UÇAKLARIMIZI AMERİKA TESLİM ETMEDİ: Ben Başkan Biden’a gerekenlerin hepsini söyledim. Şimdi de söyleyeyim; bakın biz F-35 uçaklarını aldık ve 1 milyar 400 milyon dolar ödeme yaptık. Fakat bizim bu 1 milyar 400 milyon dolar ödeme yaptığımız uçaklarımızı Amerika bize teslim etmedi. Patriotlar noktasında bunları istedik, maalesef bu konuda da yine aynı şekilde bize Patriot vermedi. Sayın Trump’ın döneminde de bunları görüştüğümüzde, konuştuğumuzda Sayın Trump şunu söyledi; ‘F-35’ler için 1 milyar 400 milyon dolar ödeme yapan Türkiye’ye F-35’leri niçin vermiyoruz’. Bunu dünya basınının önünde söyledi.
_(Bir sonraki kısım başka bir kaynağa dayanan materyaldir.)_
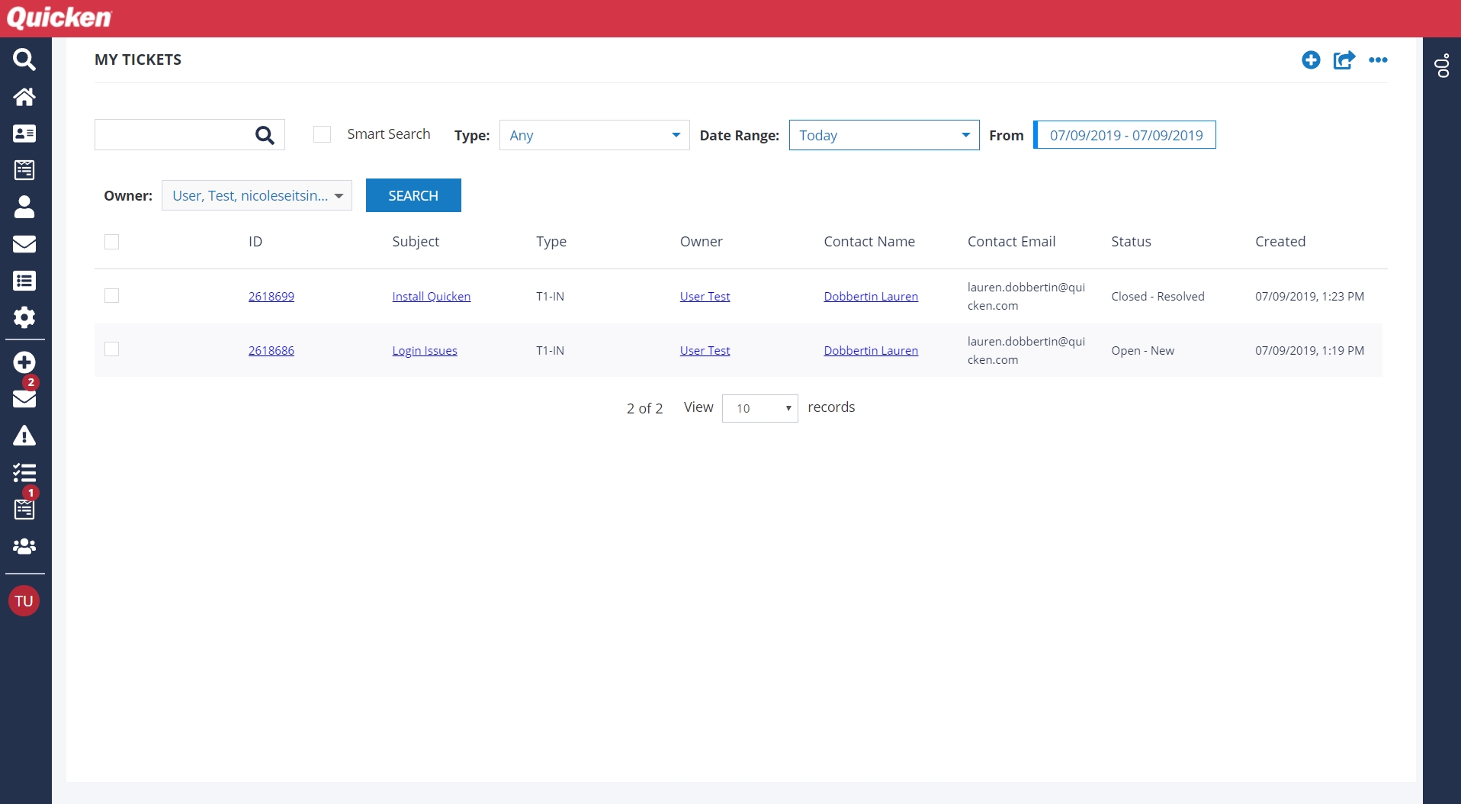Select the checkbox for ticket 2618699
Image resolution: width=1461 pixels, height=804 pixels.
[x=112, y=296]
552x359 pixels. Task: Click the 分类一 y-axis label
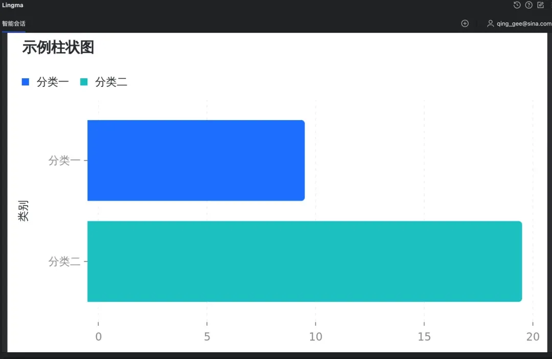pyautogui.click(x=64, y=161)
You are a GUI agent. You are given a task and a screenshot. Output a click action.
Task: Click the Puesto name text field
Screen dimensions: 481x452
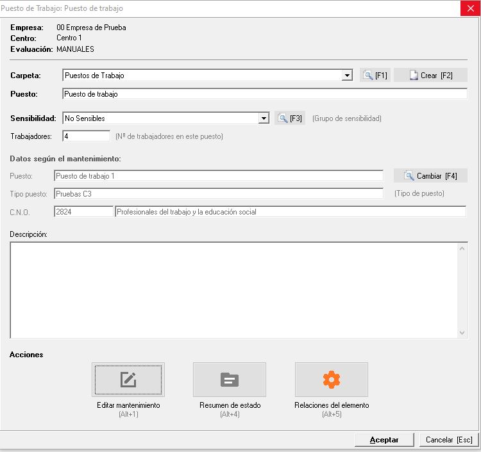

Peki şu anda benim bu 5 tane uçağım niye verilmiyor? Bu parayı ben ödedim. Ödediğim para ortada.
S-400 KRİZİ: Siz bana Patriot vermezseniz, savunma noktasında benim bir başka ülkeden alacağım herhangi bir savunma sistemine müdahale edemezsiniz. Bakın bu konuda NATO Genel Sekreteri Stoltenberg gayet güzel bir açıklama yaptı; ‘Biz ortaklarımızın kimden, nereden, ne kadar herhangi bir sistem satın aldığına müdahale edemeyiz’ dedi. Kim bu? Stoltenberg, NATO’nun genel sekreteri. Buyurun, gerçek ortada. Kimse kusura bakmasın. Ben de şunu söyleyeceğim; Türkiye’nin güvenlik riskini kim paylaşacak? Türkiye, kendi güvenlik riskini kendisi temin edemezse acaba birilerinin eline avucuna mı bakacak? Sen bana Patriot vermeyeceksin, benim hangi ülkeden, hangi savunma sistemini aldığıma da müdahale edeceksin. Öyle bir şey olamaz.
AMERİKA VE ORTA DOĞU: Ortadoğu’da ne yapacağımızın kararını biz veririz. Ben sadece bir şey söylüyorum; Amerika NATO ülkesidir, Türkiye NATO ülkesidir. Amerika, bölgedeki PKK, PYD, YPG gibi terör örgütleriyle beraber mi hareket edecek yoksa NATO’da beraber olduğu dostuyla, Türkiye’yle mi beraber hareket edecek? Bunun kararını vermesi lazım. Ben ikincisini tercih ediyorum.
TÜRKİYE’NİN SURİYE’DEKİ VARLIĞI: Bir defa şunu çok açık net söyleyeyim; biz istenmediğimiz yerde durmayız, istenmediğimiz yerde bulunmayız. Bakın biz şu anda Suriye’de 100 bin briket ev inşa ediyoruz. Evlerinden barklarından tamamıyla kovulmuş olan aileler için bunları biz inşa ediyoruz. Acaba diğer ülkeler ne yapıyor? Bu önemli.”